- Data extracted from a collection
--

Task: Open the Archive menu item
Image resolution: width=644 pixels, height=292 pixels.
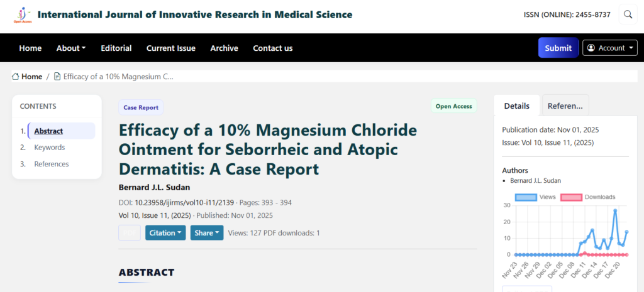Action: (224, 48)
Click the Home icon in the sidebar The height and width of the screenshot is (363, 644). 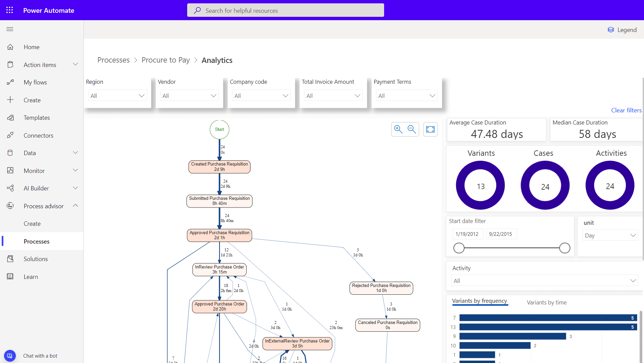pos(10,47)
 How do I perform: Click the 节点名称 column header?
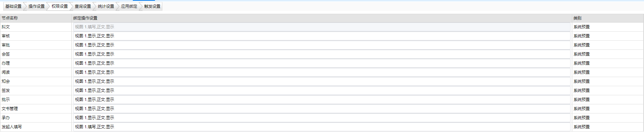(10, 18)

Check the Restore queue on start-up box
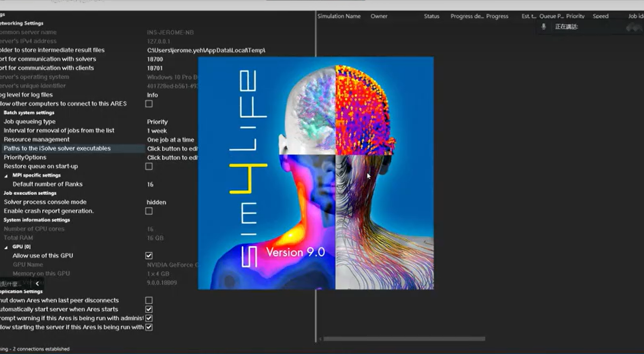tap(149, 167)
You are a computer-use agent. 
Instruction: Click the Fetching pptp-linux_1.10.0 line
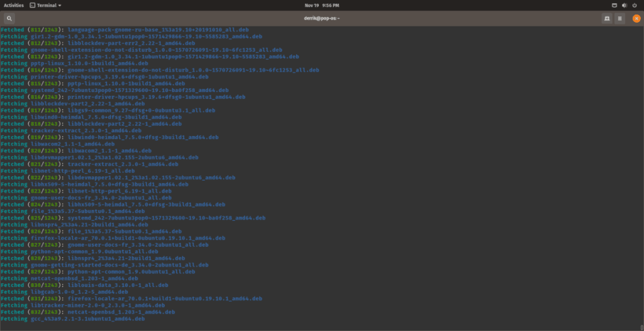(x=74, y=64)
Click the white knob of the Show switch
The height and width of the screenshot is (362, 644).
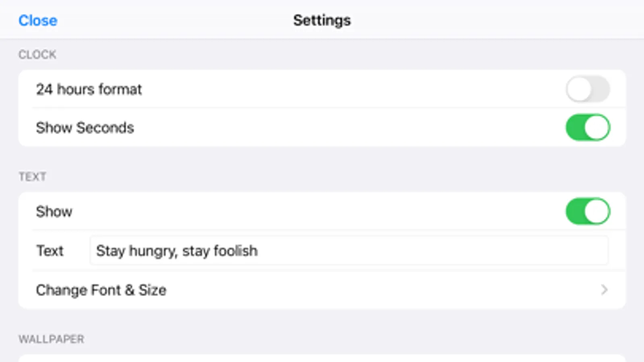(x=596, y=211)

--

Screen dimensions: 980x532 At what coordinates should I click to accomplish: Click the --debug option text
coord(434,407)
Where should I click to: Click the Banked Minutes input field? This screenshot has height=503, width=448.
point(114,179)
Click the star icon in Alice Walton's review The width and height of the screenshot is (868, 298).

--

- What to work on
Return, word for word, the lines of the data above from the line with "Where should I" through the line with "Click the star", inclusive.

- Response to the task
Where should I click to: Click the Banked Minutes input field? This screenshot has height=503, width=448.
point(114,179)
Click the star icon in Alice Walton's review The width and height of the screenshot is (868, 298).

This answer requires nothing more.